White NoiseBoth the self-styled ‘Lady De Franco’ (Danielle J Gearing) and David (Paul Westwood) agree that “sometimes the world just feels like white noise”. ‘White noise’ has many connotations: a play of the same name had an off-Broadway run in 2019 and was about a police attack on an African-American, almost certainly motivated by racial prejudice. Here, however, there’s a parliamentarian answering a question with far more information than was actually requested, to cover up or – pardon the pun – mask unpalatable or inconvenient truths. Despite involving a series of discreet online meetings between a politician and a sex worker, this play doesn’t involve any, ahem, scenes of a provocative nature and/or partial nudity.

It seems to me rather bizarre, and more than slightly untenable, that a Government frontbencher (for that is what David is) would “just want to talk” to someone whose services are usually solicited for sexual gratification: there are various charities and organisations that can help people who require support. Elise, as De Franco is properly called, quite reasonably considers this a highly unusual session, but she’s resourceful enough to more than hold her own in a wide-ranging discussion that sometimes came across as a stream of consciousness than something tightly
structured for dramatic effect.

A game of ‘guess the political persuasion of the show’s writer’ on my part promptly ended when Elise sang ‘Oh Jeremy Corbyn’ within minutes of the play starting, and, truth be told, I could have left the ‘theatre’ (for which read Zoom meeting) at that point and reached a similar conclusion about where the two characters would end up, politically speaking, that the play itself did about an hour later.

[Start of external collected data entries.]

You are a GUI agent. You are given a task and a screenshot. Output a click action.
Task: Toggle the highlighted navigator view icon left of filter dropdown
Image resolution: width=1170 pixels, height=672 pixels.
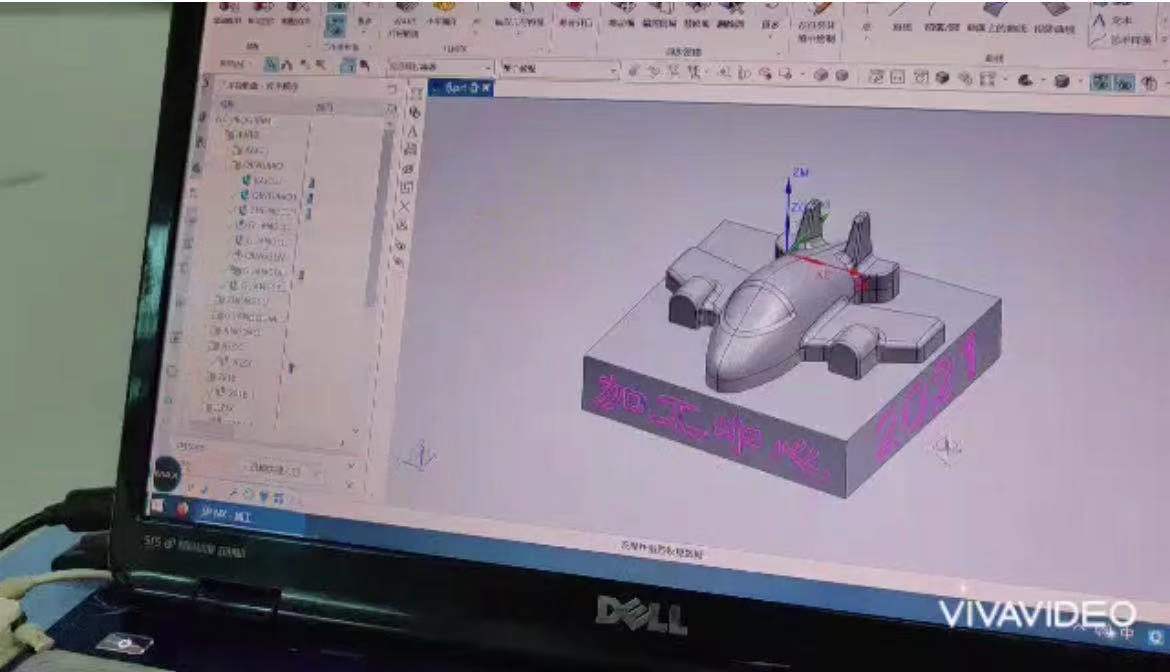point(348,65)
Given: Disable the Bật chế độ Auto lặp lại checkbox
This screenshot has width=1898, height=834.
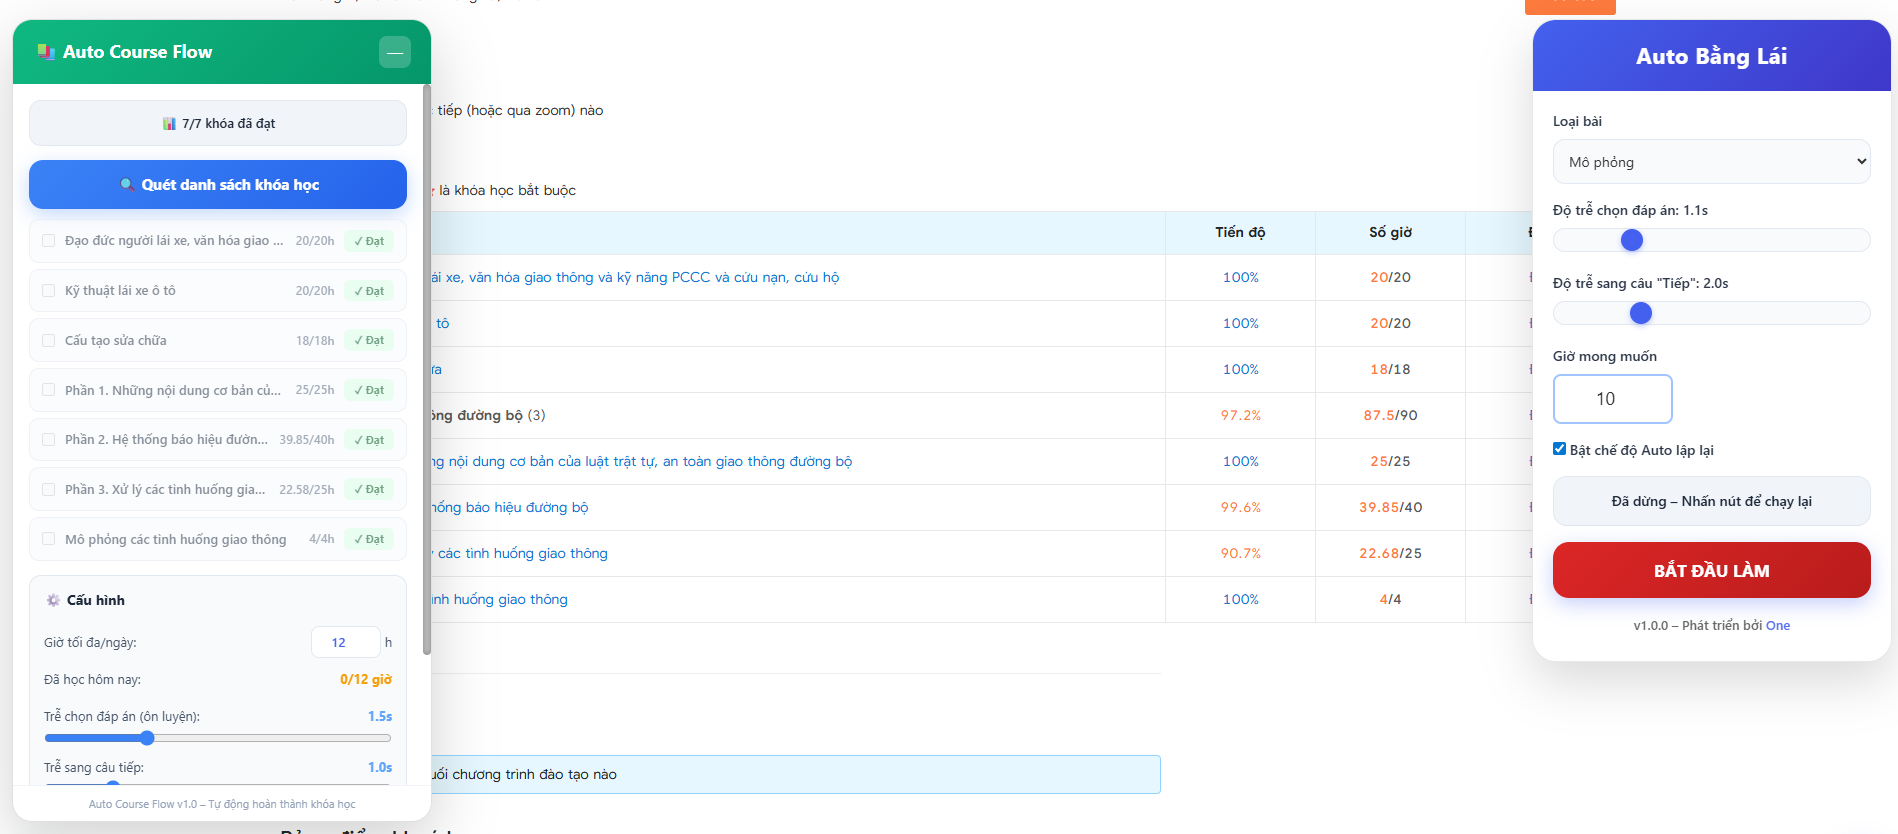Looking at the screenshot, I should pos(1559,449).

A number of voiceovers, including that of Boris Johnson, can be heard in between scenes, giving some external context to the various sessions between David and Elise. The production also makes efforts to be sympathetic to ‘sex workers’ (Elise’s choice of description), with Elise making it clear that she sets her own working hours, and with client meetings being online as opposed to being in person, she feels it is very safe.

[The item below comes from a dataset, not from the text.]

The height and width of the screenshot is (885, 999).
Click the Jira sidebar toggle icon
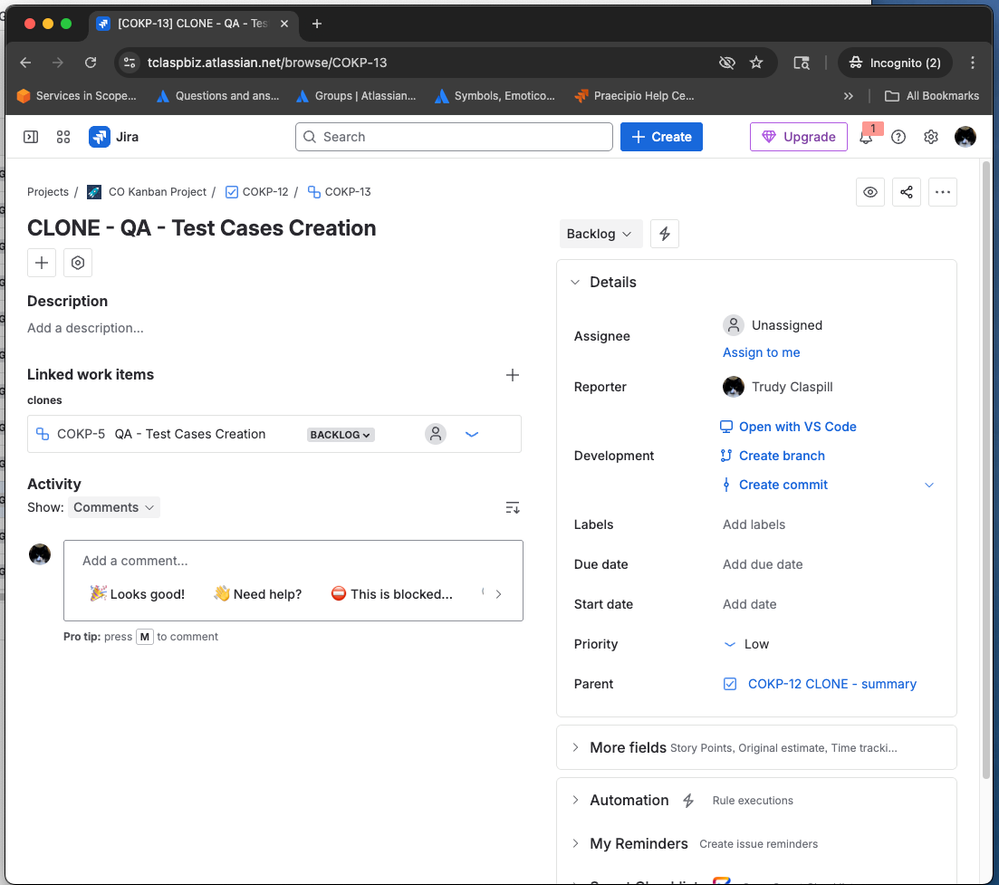pos(31,137)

There are forthright views put forward throughout, though the dialogue almost lurches from one topic to another, without always circling back to previous topics to delve into them a little deeper. But, ever the politician, David’s response to Elise’s pooh-poohing of the Government response to the Covid-19 pandemic is, “I believe we’re going to do everything in our power to try”, but weasel words are met with poignancy as Elise talks about her mother’s experiences working in a care home. And this isn’t, admittedly, the only narrative point that seems contrived.

The production’s overall aims, however, are laudable, and it does well to demonstrate that in a world of social media putdowns and ‘cancel culture’, it is still entirely possible for two people from very different backgrounds and political ideologies to learn from one another’s perspectives. A technical hitch was covered by the actors brilliantly, giving the audience an opportunity to witness the challenges of live performance combined with the comfort of watching at home. Plenty of food for thought in this unusual play.